【イオニュースPICK UP】無年金問題、早期の解決をー社会保障審議会あてに要望書提出
広告
在日外国人無年金問題解決へ向けて8月1日、「年金制度の国籍条項を完全撤廃させる全国連絡会」(以下、連絡会)ら4団体が連名で厚生労働省に要望書を提出した。要望書は年金制度改正を議論する社会保障審議会の年金部会宛てとなっている。
この日、連絡会代表の李幸宏さん(64)ら無年金当事者と支援者が東京都千代田区の参議院議員会館を訪れ、厚労省の担当者に要望書を手渡した。立憲民主党の打越さく良参議院議員が同席した。
李さんらは、日本の難民条約批准によって1982年、国民年金法の国籍条項は形式的には削除されたが、無年金が生じないために必要な経過措置を欠いたため、多くの外国人が無年金を余儀なくされ、そのほとんどが旧植民地出身者である在日朝鮮人だと指摘。負担と権利の公平さを目標に、年金のあり方を審議し答申を出している社会保障審議会が在日外国人無年金問題を取り上げ、政府に対して早期の解決を提言するよう求めた。具体的には、①1962年1月1日以前に生まれた在日外国人の障がい者に対して障害基礎年金を支給すること、②1926年4月1日以前に生まれた在日外国人の高齢者に対して老齢福祉年金を支給すること、③上記①②が年金制度内で対応できないならば、年金制度外で同等の額の何らかの給付制度をつくること、の3点を政府答申に加えるよう要望した。厚労省の担当者は、「持ち帰って年金局内で検討する」とした。
要望書提出後、記者会見が行われた。
福岡県出身の在日朝鮮人3世である李幸宏さんは2歳のころにポリオに感染し、その後遺症のため車いすで生活している。李さんによると、無年金当事者が社会保障審議会の年金部会に要望書を出すのは今回が初めて。在日外国人の無年金問題は1998年以降、審議会では一切議論されていない。年内に開催される次回の年金部会でこの問題を審議事項に含めてほしいというのが当事者側の要望だ。

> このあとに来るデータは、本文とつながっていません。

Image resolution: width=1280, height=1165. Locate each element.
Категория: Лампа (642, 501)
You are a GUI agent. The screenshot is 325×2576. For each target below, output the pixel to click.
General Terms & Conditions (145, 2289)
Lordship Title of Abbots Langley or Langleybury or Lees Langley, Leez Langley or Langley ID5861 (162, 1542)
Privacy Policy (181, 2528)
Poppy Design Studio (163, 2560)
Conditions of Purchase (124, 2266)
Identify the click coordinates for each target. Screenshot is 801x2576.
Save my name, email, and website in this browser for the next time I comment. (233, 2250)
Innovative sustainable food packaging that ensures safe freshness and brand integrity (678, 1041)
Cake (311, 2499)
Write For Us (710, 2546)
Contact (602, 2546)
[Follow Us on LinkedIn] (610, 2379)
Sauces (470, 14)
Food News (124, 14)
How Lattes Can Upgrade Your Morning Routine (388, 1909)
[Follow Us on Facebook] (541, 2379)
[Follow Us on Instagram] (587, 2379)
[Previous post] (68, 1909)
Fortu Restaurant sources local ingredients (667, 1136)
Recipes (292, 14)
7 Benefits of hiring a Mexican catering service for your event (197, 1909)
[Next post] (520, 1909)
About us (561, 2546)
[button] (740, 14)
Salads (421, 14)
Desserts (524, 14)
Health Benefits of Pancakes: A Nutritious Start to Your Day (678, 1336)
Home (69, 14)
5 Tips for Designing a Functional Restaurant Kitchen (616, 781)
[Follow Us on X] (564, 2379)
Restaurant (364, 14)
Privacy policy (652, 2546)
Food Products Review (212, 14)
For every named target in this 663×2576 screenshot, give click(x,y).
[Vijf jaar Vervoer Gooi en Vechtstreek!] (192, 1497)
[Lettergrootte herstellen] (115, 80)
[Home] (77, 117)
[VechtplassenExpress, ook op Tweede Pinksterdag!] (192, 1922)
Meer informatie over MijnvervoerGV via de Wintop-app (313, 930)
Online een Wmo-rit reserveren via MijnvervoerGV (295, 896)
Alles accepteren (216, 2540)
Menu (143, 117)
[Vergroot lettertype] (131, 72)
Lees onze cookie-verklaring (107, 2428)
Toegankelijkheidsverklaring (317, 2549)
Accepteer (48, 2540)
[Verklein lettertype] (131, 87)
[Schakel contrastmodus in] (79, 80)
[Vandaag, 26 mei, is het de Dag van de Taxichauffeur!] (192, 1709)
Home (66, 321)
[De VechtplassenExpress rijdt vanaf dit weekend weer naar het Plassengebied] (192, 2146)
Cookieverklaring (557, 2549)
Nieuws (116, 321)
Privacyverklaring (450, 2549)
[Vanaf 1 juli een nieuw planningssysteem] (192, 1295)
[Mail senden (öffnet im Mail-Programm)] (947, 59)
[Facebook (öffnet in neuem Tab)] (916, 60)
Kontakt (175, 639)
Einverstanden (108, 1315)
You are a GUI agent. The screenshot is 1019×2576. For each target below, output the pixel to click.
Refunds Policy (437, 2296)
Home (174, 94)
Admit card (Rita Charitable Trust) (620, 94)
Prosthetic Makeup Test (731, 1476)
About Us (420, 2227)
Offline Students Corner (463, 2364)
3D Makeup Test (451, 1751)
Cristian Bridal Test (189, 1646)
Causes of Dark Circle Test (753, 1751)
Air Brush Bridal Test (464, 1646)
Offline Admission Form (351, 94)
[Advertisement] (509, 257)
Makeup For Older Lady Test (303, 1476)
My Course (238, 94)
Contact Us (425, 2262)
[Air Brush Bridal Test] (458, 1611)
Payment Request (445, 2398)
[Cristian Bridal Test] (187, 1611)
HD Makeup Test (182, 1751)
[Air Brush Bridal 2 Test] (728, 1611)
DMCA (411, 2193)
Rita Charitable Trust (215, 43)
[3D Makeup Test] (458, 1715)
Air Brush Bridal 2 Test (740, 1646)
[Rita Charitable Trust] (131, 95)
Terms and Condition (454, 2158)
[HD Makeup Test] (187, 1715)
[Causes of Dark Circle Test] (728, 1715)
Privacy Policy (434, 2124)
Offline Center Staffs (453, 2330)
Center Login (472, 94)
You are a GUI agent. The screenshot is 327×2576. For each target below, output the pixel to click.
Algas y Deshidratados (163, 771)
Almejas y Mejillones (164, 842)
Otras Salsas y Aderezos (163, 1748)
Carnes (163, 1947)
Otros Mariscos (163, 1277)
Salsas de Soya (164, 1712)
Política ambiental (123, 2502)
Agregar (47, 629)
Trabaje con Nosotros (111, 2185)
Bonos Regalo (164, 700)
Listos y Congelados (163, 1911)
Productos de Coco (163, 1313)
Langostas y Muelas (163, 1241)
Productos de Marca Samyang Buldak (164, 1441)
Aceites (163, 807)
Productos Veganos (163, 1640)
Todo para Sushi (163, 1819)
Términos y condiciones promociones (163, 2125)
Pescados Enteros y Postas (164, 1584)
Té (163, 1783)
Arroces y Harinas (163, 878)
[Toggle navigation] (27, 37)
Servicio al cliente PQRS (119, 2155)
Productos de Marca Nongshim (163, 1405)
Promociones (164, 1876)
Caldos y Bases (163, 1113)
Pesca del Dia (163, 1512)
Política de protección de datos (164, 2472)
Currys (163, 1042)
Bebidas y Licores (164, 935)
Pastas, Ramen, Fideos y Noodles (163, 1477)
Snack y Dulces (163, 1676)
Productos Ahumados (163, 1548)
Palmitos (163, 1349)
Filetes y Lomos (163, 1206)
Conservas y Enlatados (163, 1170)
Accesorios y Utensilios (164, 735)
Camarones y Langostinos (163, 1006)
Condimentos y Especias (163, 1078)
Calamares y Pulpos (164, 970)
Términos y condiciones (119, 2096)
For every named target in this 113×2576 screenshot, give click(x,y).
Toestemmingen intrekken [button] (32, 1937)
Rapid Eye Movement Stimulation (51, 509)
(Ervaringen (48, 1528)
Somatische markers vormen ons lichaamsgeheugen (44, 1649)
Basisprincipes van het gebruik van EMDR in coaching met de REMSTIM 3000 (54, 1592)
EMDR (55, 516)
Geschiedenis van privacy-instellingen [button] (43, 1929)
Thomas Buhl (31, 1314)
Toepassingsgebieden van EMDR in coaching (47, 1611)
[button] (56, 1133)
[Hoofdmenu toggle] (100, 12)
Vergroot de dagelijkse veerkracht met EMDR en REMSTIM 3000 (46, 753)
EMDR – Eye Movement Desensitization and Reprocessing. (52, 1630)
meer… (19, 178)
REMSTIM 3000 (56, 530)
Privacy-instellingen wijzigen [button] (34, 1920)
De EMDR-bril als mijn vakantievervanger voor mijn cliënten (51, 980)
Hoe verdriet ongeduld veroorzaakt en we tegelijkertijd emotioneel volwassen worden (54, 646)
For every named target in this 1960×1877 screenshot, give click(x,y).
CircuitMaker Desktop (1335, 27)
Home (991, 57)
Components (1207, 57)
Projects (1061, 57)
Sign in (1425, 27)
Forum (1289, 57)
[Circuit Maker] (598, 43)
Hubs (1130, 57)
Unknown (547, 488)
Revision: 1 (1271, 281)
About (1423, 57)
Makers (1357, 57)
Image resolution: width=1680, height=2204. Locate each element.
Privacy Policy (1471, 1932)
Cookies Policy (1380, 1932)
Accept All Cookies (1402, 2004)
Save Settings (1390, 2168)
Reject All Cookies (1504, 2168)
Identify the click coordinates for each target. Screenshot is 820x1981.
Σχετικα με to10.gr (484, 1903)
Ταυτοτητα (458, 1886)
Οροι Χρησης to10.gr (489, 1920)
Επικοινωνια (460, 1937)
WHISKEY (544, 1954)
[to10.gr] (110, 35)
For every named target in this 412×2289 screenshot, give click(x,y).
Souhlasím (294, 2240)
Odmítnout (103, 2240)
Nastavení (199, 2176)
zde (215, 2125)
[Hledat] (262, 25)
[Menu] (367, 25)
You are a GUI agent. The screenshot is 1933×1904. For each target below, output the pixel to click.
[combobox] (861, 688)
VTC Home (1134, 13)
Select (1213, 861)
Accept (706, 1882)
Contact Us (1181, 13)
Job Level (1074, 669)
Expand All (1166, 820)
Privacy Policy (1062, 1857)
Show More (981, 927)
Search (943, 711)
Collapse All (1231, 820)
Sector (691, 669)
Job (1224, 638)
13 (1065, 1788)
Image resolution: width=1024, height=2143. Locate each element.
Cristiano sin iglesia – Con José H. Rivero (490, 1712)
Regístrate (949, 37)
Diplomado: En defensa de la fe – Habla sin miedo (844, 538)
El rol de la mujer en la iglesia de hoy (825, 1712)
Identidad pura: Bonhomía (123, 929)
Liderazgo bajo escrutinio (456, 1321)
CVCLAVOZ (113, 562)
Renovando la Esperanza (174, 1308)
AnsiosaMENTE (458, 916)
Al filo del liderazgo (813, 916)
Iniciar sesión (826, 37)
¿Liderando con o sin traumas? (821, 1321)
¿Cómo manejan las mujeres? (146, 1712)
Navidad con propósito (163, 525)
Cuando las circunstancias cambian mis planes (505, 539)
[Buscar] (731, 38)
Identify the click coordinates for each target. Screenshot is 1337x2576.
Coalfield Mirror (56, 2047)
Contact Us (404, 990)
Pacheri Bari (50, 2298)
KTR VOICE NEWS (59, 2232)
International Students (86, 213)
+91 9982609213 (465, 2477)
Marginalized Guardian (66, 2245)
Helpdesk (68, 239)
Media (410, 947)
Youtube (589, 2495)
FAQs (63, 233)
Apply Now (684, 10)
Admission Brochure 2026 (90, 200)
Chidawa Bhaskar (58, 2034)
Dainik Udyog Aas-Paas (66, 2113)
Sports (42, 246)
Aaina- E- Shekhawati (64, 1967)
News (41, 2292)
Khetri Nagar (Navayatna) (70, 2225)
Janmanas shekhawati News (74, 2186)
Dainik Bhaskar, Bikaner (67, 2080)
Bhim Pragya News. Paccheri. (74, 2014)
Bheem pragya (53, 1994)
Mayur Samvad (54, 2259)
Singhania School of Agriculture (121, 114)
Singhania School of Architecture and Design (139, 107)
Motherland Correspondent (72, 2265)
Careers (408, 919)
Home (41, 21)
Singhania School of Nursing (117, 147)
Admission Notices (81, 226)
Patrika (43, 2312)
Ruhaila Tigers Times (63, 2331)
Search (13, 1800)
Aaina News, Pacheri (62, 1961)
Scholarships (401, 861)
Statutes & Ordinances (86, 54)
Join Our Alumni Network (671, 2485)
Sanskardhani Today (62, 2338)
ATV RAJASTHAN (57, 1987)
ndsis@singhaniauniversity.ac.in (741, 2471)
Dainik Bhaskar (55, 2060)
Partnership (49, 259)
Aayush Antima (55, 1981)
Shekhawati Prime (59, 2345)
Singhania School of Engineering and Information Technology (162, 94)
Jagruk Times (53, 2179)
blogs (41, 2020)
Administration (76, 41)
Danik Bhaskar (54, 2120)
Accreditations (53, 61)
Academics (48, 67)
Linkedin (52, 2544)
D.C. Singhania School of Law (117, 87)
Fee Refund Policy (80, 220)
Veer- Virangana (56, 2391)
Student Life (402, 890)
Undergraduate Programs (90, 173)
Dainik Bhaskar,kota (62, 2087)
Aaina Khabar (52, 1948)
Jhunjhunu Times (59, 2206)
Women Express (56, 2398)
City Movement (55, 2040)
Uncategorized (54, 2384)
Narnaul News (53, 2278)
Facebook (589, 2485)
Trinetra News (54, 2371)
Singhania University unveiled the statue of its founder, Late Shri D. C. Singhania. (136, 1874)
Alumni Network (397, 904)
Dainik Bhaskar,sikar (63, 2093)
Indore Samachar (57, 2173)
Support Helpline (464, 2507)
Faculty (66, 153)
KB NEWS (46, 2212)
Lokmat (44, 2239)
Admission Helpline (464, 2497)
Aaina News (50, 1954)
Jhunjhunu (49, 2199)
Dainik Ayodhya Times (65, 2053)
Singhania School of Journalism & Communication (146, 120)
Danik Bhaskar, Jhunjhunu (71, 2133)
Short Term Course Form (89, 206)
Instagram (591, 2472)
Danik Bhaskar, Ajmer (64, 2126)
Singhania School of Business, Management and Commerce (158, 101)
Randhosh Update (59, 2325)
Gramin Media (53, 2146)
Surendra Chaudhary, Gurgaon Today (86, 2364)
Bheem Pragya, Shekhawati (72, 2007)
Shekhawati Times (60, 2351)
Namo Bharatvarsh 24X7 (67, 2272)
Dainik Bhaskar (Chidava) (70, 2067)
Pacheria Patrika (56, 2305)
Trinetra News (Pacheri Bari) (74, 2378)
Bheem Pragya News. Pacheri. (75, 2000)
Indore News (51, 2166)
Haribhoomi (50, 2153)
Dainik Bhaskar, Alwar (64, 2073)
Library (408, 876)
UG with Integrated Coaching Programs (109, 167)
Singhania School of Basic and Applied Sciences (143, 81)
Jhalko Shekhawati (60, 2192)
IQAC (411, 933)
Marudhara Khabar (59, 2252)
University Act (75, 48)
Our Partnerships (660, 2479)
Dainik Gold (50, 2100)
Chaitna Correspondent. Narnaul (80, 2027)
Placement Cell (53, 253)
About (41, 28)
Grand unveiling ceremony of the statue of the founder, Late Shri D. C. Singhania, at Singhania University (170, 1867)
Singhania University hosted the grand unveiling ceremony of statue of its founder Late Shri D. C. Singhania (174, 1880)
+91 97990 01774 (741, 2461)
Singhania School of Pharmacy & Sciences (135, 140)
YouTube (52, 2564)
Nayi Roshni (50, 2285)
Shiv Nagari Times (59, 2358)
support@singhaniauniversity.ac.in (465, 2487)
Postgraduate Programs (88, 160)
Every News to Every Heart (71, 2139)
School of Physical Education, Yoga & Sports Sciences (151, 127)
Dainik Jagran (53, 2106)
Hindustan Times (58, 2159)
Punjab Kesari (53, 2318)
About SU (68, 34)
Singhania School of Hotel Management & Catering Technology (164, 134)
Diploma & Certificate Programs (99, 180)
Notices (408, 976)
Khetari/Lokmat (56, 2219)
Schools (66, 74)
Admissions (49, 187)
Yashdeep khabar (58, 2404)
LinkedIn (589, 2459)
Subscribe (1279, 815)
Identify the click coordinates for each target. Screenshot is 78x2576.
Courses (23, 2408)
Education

在日外国人の無年金問題は1959年の国民年金法の制定にさかのぼる。当時は加入者を日本国籍者に限る「国籍要件」があった。その後、日本が難民条約を批准したことにともない、国籍条項は82年に撤廃。在日外国人の国民年金への加入が義務化された。しかし、障害基礎年金に関していうと、国籍条項撤廃の時点で20歳以上だった障害者らが受給の対象外となった。国民年金に未加入だったため障害基礎年金を受け取れない障害者を救済する「特定障害者給付金支給法」が2005年に施行されたが、在日外国人は救済対象とならず。同法の附則第2条には、「日本国籍を有していなかったため障害基礎年金の受給権を有していない障害者その他の障害を支給事由とする年金たる給付を受けられない特定障害者以外の障害者に対する福祉的措置については、国民年金制度の発展過程において生じた特別な事情を踏まえ、障害者の福祉に関する施策との整合性等に十分留意しつつ、今後検討が加えられ、必要があると認められるときは、その結果に基づいて所要の措置が講ぜられるものとする」とある。しかし何の措置も講じられないまま約20年が経過した。
これまで無年金当事者とその支援者らは厚労省への陳情、裁判所への提訴、外務省、ジュネーブの国連人権条約機関への訴え、当事者が暮らす自治体への要請などを積み重ねてきたが、いまだ解決にいたっていない。
今年5月30日の参院厚生労働委員会では、今回の要望書提出に同席した打越議員が質疑に立ち、武見敬三厚生労働大臣に在日外国人無年金者の救済を求めた。しかし武見大臣は、「特別給付金支給法の検討規定も踏まえて、慎重な検討が必要であると考えている」と従来の答弁を繰り返した。
「慎重な検討を何十年続けているのか。政府がしっかりと決断しなくてはいけないことにもかかわらず、当事者が苦しいたたかいを強いられている」。要望の場に同席した打越議員は国の姿勢に疑問を投げかけた。
「困っている人たちのためにもきちんと対応してほしい」「私の妻は年金をもらえていない。何とかしてほしい」「生活ができず、生活保護を受給しながら暮らす当事者も相当いる。このまま問題が放置されるのは腹が立つ思いだ」。要望の場で発言した当事者たちが問題解決の切実さを訴えた。